Things start with the fact that the diagonal pixel pitch is larger than the main axis pixel pitch, so the Nyquist frequency measured in lp/mm is lower in diagonal direction. Put it the other way, to keep the Nyquist rate in diagonal, a higher rate in the main axis is needed: The resolution of a digital image sensor is direction dependent.

A diffraction limited lens has the cutoff frequency where the airy disks of two points cannot be separated any more, which is less than the radius of a single airy disk!

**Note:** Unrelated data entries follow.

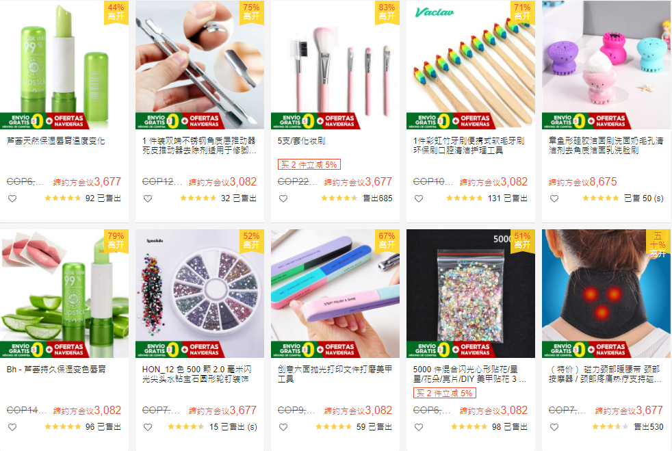This screenshot has height=451, width=672.
Task: Click the 买 2 件立减 5% tag on brushes
Action: pyautogui.click(x=309, y=165)
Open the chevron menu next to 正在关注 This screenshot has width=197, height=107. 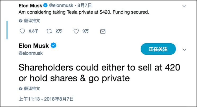[185, 49]
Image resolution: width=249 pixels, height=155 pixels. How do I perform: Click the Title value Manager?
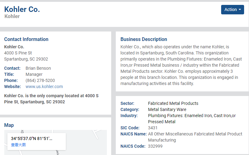34,74
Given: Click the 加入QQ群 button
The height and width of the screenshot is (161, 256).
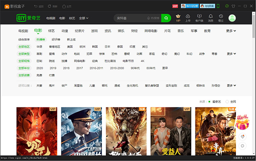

$$\text"f"_\text"cutoff" = \text"diameter" / { λ · \text"focal length"} $$

This formula looks similar to the airy disk radius, but lacks the constant 1.21966 which is the first minimum. The Rayleigh resolution criterion places the center of the next point there, which yields a visually well separable minimum, but it is possible to move that closer if a contrast reduction is acceptable, which increases the frequency in the image, up to the cutoff frequency which yields no contrast any more. This diagram shows the Rayleigh resolution criterion and the cutoff frequency, and how their point source pairs create them:

Should the object contain arbitrary sharp features, only if the cutoff frequency is used as Nyquist frequency, there will be no aliasing. Often the object frequency spectrum is lower, though, in which case the cutoff frequency is not determined by the lens.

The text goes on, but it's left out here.